(Stored dataset items)
---

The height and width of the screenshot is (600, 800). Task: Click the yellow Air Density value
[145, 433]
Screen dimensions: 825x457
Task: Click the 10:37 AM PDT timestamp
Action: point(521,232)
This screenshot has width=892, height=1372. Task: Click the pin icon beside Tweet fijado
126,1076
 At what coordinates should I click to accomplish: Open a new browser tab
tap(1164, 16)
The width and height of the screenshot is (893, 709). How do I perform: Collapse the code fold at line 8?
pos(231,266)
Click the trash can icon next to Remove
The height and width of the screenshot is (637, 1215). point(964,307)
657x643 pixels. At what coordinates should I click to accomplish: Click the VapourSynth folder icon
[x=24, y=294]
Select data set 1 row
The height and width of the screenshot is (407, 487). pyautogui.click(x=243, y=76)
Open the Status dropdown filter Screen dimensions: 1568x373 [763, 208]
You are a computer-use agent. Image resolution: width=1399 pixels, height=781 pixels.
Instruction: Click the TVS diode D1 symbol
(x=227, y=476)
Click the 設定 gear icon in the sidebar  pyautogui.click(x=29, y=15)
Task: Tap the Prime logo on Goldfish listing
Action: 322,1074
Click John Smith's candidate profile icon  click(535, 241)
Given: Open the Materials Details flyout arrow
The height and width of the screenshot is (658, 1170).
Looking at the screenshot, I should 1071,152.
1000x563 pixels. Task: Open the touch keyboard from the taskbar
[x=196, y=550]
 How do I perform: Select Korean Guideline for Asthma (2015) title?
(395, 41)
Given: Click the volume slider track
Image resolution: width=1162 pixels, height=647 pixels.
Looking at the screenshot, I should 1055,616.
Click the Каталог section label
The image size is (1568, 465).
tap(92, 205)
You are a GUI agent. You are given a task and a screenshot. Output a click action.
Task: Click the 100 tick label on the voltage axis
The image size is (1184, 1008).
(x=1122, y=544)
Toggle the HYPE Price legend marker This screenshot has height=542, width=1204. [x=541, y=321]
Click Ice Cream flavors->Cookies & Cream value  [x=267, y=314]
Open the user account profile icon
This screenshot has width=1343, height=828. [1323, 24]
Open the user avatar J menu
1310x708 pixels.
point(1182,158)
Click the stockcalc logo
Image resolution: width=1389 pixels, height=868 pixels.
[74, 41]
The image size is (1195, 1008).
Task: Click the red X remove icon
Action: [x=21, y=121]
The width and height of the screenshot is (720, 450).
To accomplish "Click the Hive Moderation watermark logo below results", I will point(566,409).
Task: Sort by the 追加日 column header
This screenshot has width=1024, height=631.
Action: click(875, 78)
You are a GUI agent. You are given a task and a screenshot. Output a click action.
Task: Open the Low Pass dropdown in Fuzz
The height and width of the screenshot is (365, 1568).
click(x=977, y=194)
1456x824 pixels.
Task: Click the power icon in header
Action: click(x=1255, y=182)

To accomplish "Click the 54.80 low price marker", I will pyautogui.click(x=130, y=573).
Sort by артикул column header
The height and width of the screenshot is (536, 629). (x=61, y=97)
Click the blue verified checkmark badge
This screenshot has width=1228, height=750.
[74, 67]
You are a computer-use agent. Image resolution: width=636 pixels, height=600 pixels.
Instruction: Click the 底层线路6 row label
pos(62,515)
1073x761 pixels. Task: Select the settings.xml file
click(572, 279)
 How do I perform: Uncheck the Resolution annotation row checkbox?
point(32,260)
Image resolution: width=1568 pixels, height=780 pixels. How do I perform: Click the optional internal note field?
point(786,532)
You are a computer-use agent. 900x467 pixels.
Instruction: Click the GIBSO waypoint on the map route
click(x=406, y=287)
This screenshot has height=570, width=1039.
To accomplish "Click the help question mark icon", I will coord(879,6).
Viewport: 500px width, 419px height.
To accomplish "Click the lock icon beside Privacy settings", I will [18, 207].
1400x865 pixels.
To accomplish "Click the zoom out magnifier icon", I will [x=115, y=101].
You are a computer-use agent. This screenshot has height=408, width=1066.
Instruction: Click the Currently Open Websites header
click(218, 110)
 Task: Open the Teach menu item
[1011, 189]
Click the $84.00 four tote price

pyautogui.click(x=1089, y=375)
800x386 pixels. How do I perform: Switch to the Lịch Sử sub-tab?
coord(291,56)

---

*EXERCISE*.
Reproduce, with no other lines, the one containing "Task: Open the Low Pass dropdown in Fuzz" and all lines after it through the end of the data above.

*TASK RESULT*.
Task: Open the Low Pass dropdown in Fuzz
The height and width of the screenshot is (365, 1568).
click(x=977, y=194)
1456x824 pixels.
Task: Click the power icon in header
Action: click(x=1255, y=182)

To accomplish "Click the 54.80 low price marker", I will pyautogui.click(x=130, y=573).
Sort by артикул column header
The height and width of the screenshot is (536, 629). (x=61, y=97)
Click the blue verified checkmark badge
This screenshot has width=1228, height=750.
[74, 67]
You are a computer-use agent. Image resolution: width=636 pixels, height=600 pixels.
Instruction: Click the 底层线路6 row label
pos(62,515)
1073x761 pixels. Task: Select the settings.xml file
click(572, 279)
 How do I perform: Uncheck the Resolution annotation row checkbox?
point(32,260)
Image resolution: width=1568 pixels, height=780 pixels. How do I perform: Click the optional internal note field?
point(786,532)
You are a computer-use agent. 900x467 pixels.
Instruction: Click the GIBSO waypoint on the map route
click(x=406, y=287)
This screenshot has height=570, width=1039.
To accomplish "Click the help question mark icon", I will coord(879,6).
Viewport: 500px width, 419px height.
To accomplish "Click the lock icon beside Privacy settings", I will [18, 207].
1400x865 pixels.
To accomplish "Click the zoom out magnifier icon", I will [x=115, y=101].
You are a computer-use agent. This screenshot has height=408, width=1066.
Instruction: Click the Currently Open Websites header
click(218, 110)
 Task: Open the Teach menu item
[1011, 189]
Click the $84.00 four tote price

pyautogui.click(x=1089, y=375)
800x386 pixels. How do I perform: Switch to the Lịch Sử sub-tab?
coord(291,56)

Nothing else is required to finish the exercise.